Senegal is on the cusp of becoming an oil and natural-gas producer, with output set to start later this year at the $4.8 billion Grand Tortue Ahmeyim gas field, which straddles the waters offshore Senegal and Mauritania. Crude production from the $4.2 billion Sangomar project, developed by Australia’s Woodside Energy Group, is also expected to begin in 2023.

The expected start of oil and gas output may lift Senegal’s economic expansion to 8.3% this year, the fastest on the continent after Libya, according to the International Monetary Fund. The Washington-based lender approved $1.8 billion of loans for the country last month to support its recovery and protect it from future shocks.

Senegal has a reputation for upholding democratic rules, particularly compared with its turbulent West African neighbors including Mali and Guinea.

“President Sall’s clear statement sets an example for the region, in contrast to those who seek to erode respect for democratic principles, including term limits,” US Secretary of State Antony Blinken said in a statement on Tuesday.

Senegal’s ruling coalition has yet to nominate a presidential candidate.

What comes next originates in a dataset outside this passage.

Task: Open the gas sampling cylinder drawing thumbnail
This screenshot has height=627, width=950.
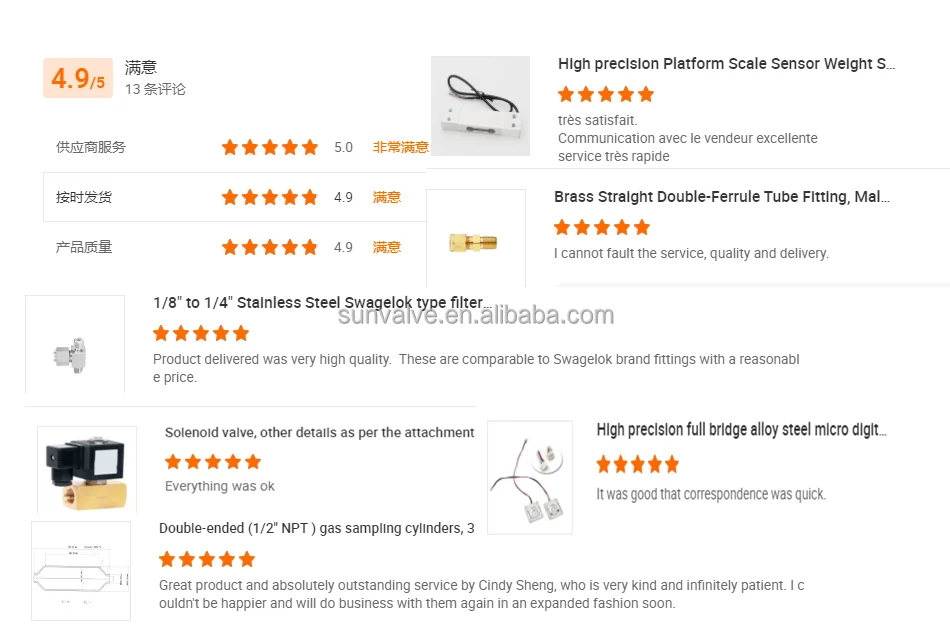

The main challengers are expected to emerge by August, when candidates are required to submit signatures from at least 0.8% of voters to show they have support.

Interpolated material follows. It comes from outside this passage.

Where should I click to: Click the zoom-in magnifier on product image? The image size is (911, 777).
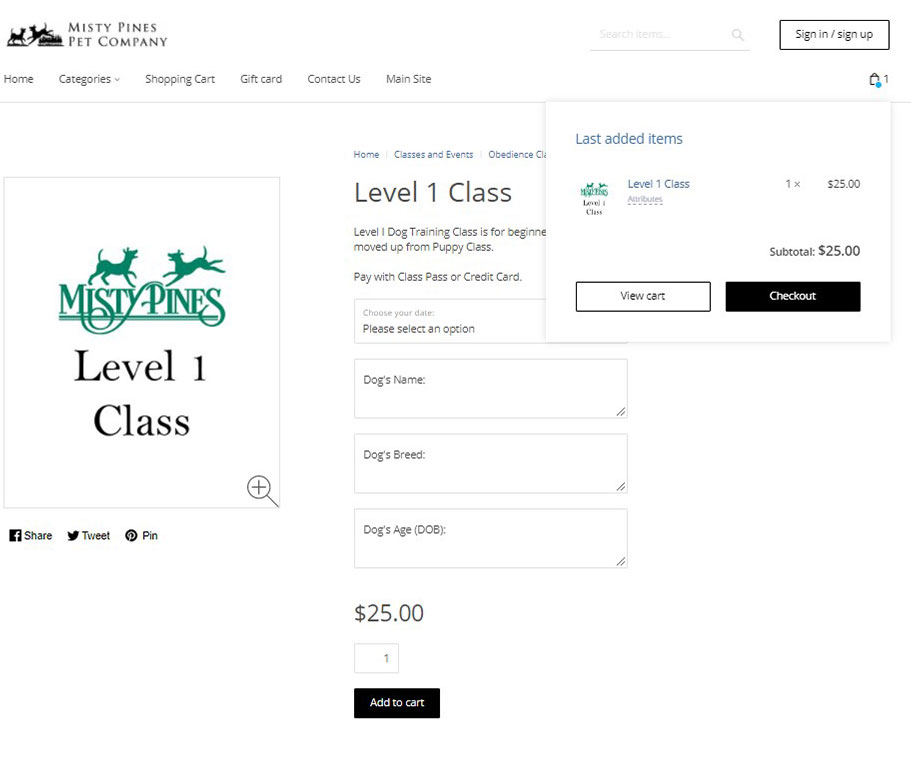262,490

Among the contenders to succeed Sall is Idrissa Seck, the runner up in Senegal’s 2019 election who stepped down from a government role in April. Seck is “a creature of the centre-right and appeals to business,” Conradie said.

Two other potential candidates — former Dakar Mayor Khalifa Sall, and Karim Wade, the son of a former president — could regain eligibility to stand in 2024 after a political commission that was appointed by Sall said it was in favor of changing the electoral law. Wade and Sall were disqualified from the 2019 vote after they were respectively handed jail sentences for embezzlement and corruption.

Sall came to power in 2012, riding a wave of popular discontent after then-President Abdoulaye Wade sought an unconstitutional third term.

“I will continue to devote all my strength to defend the constitutional institutions of the republic, respect for court decisions, territorial integrity, protection of persons and property,” Sall said. “I will stay by your side, listening to you, at the service of the republic and the nation.”